Such notions were duly preyed upon by the media in an effort to create what Cohen (2002) would refer to as a moral panic. It must be noted however that the authors perceive this to be a by-product of capitalist culture and an effort to generate profit. Due to this stance they do not subscribe to the notion of moral panics as a theoretical basis (for a detailed discussion on the dismissal of moral panics please read Horsley, 2017). This, combined by the neoliberal intensification of administrative criminology and the wider social sciences, duly gave rise to the ensuing tidal wave of studies (Sherry, 2001) hypothesising the link (or lack thereof) between videogames and violence. It is within this administrative paradox that the link between the media and academia converge to create the redundant epoch we wish to forgo. The countless number of repetitive studies largely utilise similar methodological tendencies as Bandura’s discredited contribution. As Paik and Comstock (1994) highlight (in regard to television violence and antisocial behaviour), the less precise measures utilised tend to overestimate the effects the studies proscribe. This combined with the publication bias detailed by Ferguson (2007), who also proscribes to the view that researchers in the area of video game studies are overly concerned with proving or disproving a link than testing theory in a methodologically precise manner, is the reason for this publication.

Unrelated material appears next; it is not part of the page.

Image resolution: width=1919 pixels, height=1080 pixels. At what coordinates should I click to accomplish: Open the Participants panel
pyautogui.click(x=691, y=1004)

Whilst the view of Ferguson (2007) momentarily inspires an optimistic glimmer that respected academic within the field may have already transitioned past the scholarly epoch described is however short lived. Evidenced by the academic discussion between Ferguson and Konjin (2015) in which they engage in a ‘peaceful debate’ around video games and the issue of violence. Whilst it was hoped Ferguson would progress past the tautological discussion he instead, eight years later, engages in a debate on the subject. It is this discussion and lack of prudence to look past the discussion of days gone by that epitomises the redundancy of the field.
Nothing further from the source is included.